> EXERCISE OBJECTIVE
After finding the line with "Where should I" in the data below, set down exactly each line through the one with "isovfy target in", inclusive, and stop there.

> DATA RECORDS

____________

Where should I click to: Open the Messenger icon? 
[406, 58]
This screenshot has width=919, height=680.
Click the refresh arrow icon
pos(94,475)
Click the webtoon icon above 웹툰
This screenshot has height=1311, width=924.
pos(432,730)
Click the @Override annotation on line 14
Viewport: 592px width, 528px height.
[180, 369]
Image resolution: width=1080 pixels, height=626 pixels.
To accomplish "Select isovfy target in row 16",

____________

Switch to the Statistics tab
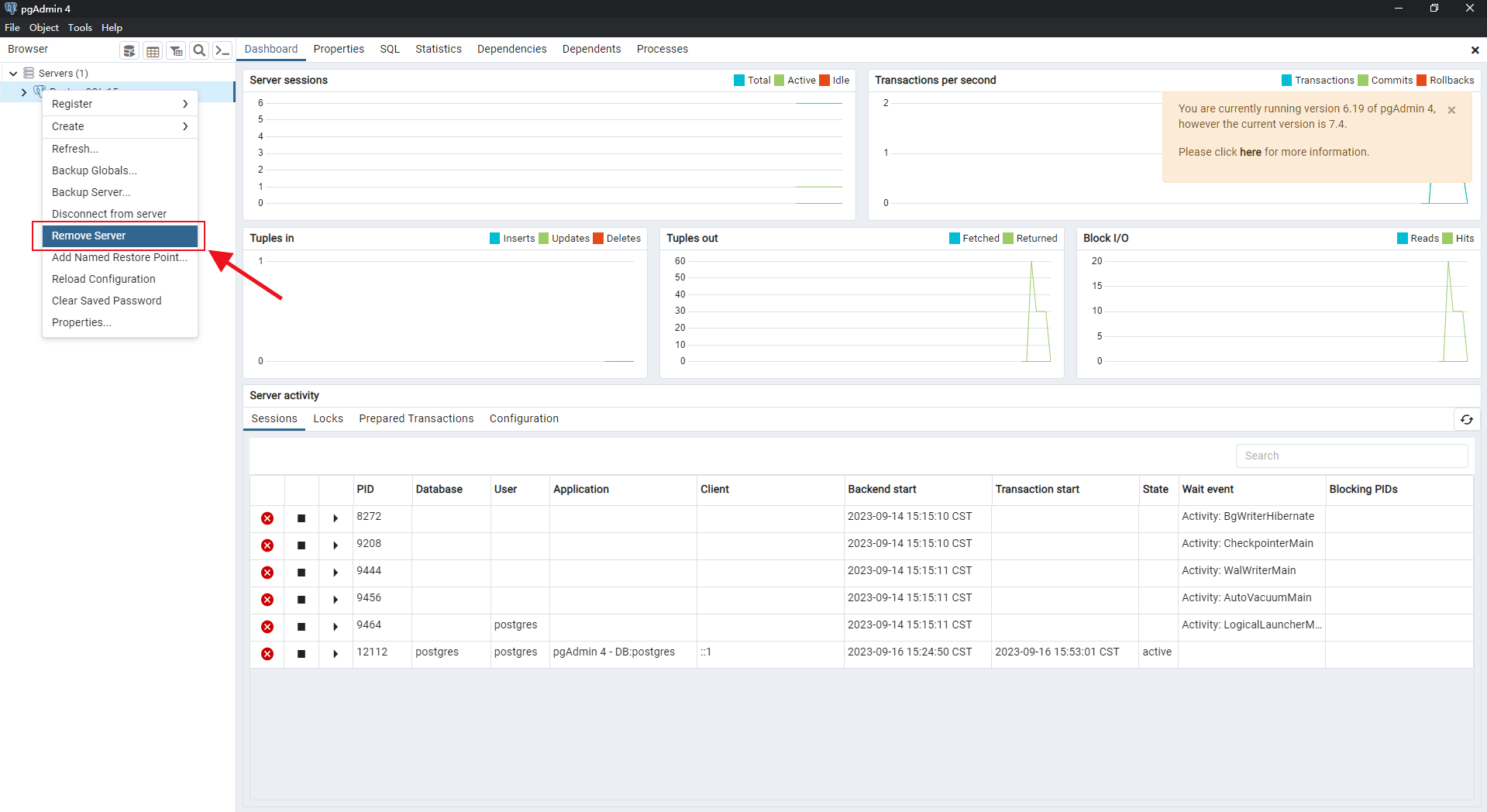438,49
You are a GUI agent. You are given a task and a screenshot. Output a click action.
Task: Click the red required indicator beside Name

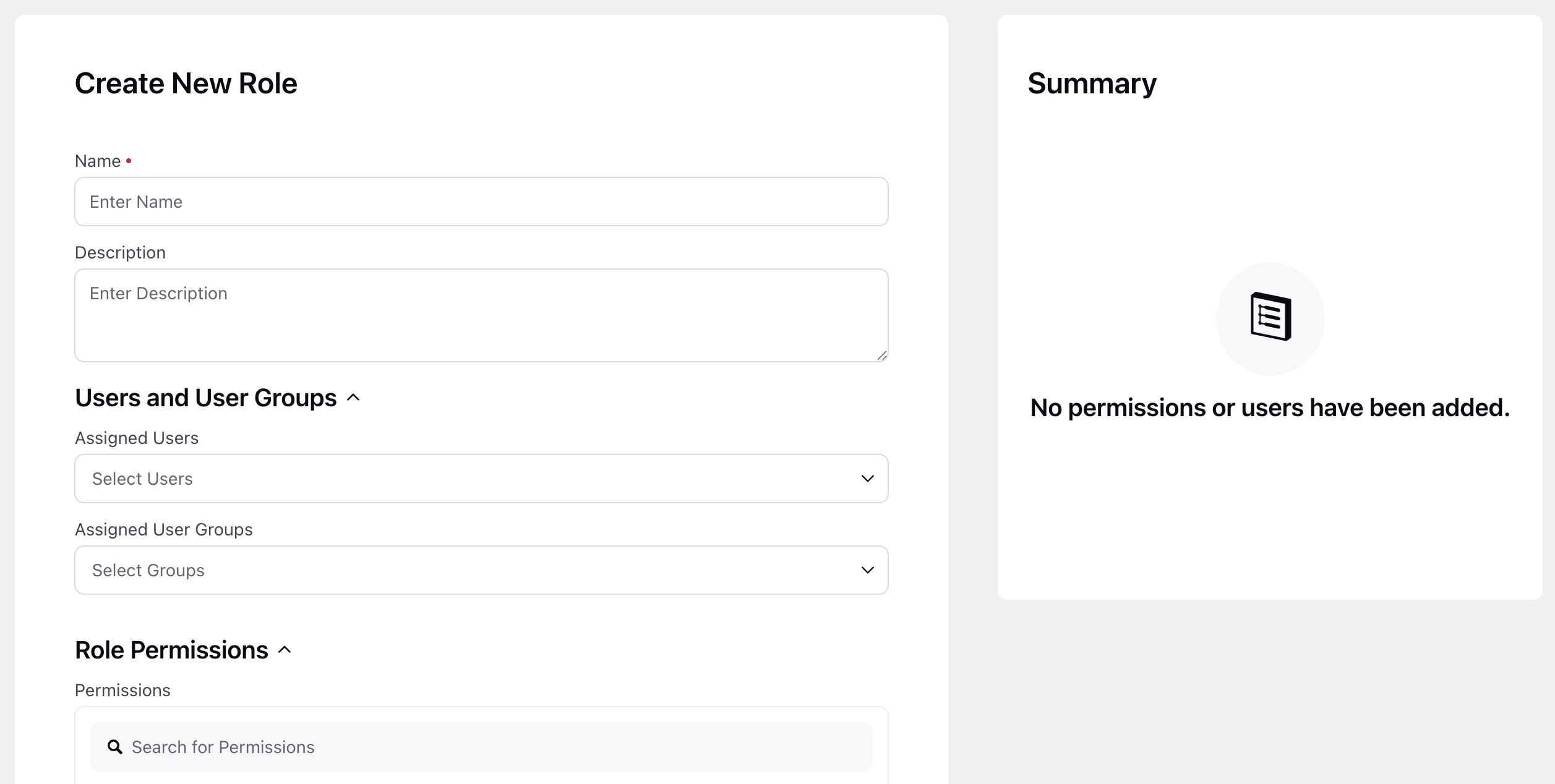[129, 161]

____________

> EXERCISE ANSWER
Where should I click to: Open the Messenger icon? 
[406, 58]
This screenshot has width=919, height=680.
Click the refresh arrow icon
pos(94,475)
Click the webtoon icon above 웹툰
This screenshot has height=1311, width=924.
pos(432,730)
Click the @Override annotation on line 14
Viewport: 592px width, 528px height.
[180, 369]
Image resolution: width=1080 pixels, height=626 pixels.
To accomplish "Select isovfy target in row 16",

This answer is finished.